Where does the word "filter" occur in the entries below? Copy every line that has it.

(Data entries)
- - - -
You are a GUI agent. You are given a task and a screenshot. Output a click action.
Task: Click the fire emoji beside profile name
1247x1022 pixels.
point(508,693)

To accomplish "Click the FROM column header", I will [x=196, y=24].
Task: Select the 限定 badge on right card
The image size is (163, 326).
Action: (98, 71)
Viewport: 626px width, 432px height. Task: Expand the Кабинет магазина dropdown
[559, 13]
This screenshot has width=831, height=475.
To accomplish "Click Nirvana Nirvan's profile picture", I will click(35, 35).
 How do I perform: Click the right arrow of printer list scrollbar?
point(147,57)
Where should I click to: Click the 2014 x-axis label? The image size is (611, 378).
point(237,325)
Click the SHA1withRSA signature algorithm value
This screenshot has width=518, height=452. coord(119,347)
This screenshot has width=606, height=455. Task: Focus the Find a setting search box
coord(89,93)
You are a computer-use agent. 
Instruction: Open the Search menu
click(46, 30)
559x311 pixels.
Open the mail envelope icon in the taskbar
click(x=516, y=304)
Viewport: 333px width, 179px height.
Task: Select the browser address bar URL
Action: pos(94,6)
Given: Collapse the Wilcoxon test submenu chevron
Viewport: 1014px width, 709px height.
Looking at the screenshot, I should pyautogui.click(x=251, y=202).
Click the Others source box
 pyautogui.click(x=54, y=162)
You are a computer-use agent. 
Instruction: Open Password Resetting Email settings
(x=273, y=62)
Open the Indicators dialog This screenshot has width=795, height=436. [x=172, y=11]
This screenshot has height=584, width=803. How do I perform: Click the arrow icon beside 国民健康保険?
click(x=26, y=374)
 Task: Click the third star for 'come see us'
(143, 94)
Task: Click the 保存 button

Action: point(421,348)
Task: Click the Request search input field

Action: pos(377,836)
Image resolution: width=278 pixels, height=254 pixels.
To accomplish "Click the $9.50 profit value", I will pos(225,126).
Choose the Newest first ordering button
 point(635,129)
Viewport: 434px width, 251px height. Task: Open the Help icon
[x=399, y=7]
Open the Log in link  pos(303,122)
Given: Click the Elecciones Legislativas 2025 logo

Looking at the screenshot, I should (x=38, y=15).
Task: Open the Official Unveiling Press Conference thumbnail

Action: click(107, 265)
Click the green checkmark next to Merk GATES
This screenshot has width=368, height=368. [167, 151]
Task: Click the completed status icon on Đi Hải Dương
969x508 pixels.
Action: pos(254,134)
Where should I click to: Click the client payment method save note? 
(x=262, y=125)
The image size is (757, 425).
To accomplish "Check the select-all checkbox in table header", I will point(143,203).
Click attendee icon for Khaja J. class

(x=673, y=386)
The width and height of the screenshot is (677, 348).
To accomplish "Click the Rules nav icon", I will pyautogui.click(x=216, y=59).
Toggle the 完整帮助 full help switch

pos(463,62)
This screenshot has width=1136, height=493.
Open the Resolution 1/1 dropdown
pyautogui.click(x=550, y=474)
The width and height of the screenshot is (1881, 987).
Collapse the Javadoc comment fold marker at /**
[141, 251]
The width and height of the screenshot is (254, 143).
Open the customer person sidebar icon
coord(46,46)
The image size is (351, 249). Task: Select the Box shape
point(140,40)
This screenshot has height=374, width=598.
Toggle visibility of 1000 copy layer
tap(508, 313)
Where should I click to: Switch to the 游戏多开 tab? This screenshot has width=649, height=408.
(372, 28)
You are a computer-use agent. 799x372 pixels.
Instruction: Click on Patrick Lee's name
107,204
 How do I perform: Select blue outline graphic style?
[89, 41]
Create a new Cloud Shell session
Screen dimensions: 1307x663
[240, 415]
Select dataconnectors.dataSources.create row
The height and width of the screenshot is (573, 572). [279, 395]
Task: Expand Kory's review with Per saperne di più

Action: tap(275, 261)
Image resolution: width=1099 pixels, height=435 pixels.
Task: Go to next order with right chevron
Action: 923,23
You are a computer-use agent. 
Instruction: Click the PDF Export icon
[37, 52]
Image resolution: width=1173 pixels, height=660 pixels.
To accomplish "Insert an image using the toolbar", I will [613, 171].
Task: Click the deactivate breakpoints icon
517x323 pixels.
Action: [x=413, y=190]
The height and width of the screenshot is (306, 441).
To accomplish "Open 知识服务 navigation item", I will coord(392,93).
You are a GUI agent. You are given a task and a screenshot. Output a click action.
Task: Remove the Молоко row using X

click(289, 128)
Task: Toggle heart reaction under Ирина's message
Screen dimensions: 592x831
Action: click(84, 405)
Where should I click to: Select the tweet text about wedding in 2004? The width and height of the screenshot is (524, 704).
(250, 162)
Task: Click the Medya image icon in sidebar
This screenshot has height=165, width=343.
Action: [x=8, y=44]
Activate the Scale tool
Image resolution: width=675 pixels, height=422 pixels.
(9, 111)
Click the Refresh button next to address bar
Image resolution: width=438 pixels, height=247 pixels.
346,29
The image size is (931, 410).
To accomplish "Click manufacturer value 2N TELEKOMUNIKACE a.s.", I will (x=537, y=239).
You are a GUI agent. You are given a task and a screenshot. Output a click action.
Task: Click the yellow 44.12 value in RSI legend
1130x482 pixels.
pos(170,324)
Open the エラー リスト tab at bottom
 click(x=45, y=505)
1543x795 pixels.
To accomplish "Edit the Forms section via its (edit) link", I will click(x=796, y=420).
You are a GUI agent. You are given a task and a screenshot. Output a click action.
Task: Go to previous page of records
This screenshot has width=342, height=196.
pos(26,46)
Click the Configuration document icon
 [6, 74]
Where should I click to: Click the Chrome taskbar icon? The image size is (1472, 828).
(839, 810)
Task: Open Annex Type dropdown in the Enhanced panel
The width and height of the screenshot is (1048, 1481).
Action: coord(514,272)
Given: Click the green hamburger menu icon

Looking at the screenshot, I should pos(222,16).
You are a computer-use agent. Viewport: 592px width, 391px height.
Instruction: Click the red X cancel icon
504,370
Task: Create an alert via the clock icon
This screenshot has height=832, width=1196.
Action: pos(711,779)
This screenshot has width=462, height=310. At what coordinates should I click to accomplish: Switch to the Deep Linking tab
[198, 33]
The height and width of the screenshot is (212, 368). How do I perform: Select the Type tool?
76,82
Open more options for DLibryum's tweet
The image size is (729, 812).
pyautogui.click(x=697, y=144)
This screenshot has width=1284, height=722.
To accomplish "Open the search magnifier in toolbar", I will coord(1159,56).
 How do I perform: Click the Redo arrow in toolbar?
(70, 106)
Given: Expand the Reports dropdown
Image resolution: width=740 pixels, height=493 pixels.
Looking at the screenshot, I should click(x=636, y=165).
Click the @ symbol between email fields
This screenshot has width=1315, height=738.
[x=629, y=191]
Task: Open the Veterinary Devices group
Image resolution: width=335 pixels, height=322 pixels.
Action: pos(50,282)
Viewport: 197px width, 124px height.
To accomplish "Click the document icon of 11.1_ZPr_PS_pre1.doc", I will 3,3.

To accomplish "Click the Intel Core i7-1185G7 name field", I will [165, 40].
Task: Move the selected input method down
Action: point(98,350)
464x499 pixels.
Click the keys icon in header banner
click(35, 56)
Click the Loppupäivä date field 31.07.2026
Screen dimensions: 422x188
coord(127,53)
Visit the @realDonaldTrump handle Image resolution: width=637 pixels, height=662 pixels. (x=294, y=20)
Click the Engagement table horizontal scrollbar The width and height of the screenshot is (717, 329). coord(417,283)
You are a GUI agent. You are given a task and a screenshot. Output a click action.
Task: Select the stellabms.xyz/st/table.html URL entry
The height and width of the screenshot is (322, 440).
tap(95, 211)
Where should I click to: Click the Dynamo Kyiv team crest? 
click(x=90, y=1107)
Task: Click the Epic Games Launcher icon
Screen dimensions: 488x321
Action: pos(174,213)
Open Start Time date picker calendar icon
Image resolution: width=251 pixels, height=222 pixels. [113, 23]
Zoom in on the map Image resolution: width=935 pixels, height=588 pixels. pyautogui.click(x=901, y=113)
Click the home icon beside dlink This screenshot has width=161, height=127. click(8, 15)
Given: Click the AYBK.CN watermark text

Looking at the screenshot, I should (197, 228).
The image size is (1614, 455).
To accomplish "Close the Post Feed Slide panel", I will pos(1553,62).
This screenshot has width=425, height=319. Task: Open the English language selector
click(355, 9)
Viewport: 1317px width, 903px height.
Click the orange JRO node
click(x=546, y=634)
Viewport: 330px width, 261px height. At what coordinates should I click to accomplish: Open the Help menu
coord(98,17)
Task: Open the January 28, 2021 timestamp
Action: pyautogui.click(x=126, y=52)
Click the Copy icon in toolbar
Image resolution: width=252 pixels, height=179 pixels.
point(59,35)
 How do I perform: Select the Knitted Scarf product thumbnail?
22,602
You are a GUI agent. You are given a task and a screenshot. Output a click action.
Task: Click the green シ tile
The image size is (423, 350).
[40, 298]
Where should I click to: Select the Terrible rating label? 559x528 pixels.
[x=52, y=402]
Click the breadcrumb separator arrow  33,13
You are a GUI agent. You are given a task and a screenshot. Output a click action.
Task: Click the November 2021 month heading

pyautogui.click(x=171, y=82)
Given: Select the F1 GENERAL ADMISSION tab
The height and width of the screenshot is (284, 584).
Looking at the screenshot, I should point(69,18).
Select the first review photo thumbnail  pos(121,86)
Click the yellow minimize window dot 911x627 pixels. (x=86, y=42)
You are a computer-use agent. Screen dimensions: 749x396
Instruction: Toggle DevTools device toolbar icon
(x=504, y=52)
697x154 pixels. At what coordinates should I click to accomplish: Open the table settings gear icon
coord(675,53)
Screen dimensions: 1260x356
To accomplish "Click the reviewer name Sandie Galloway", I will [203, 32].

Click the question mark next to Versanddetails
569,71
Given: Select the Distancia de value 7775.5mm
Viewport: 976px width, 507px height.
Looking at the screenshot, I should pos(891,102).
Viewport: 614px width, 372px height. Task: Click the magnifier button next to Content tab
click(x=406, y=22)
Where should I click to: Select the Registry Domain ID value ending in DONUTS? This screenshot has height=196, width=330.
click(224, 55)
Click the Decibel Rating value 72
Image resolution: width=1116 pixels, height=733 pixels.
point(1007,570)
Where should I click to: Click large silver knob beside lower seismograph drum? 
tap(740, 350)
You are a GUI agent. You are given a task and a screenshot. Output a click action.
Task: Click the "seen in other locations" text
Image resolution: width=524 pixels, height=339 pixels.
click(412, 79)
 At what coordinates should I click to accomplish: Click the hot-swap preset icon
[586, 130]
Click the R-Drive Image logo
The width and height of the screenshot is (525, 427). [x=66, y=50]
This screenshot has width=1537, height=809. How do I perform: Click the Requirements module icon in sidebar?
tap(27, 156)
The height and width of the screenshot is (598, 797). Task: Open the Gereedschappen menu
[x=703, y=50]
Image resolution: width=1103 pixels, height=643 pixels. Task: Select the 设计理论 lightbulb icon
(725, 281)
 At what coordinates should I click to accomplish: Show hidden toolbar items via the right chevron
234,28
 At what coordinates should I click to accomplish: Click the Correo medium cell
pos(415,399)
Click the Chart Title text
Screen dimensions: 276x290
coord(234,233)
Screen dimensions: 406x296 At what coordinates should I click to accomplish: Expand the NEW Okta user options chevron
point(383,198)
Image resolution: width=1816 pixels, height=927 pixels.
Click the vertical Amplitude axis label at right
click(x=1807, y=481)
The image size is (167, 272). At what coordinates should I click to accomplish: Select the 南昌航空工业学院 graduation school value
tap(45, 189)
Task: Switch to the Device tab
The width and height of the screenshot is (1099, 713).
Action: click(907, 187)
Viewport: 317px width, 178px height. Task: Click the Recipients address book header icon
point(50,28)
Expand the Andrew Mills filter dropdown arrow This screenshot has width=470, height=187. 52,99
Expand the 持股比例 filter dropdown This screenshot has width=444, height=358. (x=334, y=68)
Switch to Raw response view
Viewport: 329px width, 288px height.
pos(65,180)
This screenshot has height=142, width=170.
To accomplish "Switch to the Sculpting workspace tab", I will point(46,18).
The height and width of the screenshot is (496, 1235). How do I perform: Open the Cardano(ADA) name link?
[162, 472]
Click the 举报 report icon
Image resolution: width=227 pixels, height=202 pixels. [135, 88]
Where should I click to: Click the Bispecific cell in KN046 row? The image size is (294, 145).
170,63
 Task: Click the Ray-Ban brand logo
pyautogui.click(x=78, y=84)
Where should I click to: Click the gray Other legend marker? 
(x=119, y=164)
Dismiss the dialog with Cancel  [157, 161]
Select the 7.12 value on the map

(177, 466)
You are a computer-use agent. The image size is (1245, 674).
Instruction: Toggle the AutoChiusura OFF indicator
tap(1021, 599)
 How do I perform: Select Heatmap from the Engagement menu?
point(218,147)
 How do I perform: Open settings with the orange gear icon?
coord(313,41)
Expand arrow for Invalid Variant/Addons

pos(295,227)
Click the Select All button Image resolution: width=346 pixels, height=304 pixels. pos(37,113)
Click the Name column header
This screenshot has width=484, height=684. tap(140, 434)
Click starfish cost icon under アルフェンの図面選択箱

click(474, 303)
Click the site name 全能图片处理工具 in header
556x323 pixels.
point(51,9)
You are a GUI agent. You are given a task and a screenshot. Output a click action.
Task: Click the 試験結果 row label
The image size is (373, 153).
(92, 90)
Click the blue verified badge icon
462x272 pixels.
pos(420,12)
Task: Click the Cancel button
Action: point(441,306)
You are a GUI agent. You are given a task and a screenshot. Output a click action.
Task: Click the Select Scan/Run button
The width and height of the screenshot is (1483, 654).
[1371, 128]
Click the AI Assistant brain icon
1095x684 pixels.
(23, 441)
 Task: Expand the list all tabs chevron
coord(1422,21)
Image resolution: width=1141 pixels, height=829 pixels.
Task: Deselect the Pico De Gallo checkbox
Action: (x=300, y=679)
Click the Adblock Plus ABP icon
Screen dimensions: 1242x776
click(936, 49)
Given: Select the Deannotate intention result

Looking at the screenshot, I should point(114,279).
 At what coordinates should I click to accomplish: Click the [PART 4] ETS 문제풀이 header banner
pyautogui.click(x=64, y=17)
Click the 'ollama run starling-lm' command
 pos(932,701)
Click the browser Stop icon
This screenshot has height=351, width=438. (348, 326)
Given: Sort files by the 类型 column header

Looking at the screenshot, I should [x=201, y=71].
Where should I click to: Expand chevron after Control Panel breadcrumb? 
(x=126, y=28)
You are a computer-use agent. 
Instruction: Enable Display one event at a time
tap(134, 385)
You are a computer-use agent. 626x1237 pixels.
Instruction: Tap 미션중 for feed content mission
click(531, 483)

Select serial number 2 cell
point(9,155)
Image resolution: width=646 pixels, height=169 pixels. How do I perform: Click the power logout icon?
- - - -
WRITTEN RESPONSE
Expand the Andrew Mills filter dropdown arrow This screenshot has width=470, height=187. 52,99
Expand the 持股比例 filter dropdown This screenshot has width=444, height=358. (x=334, y=68)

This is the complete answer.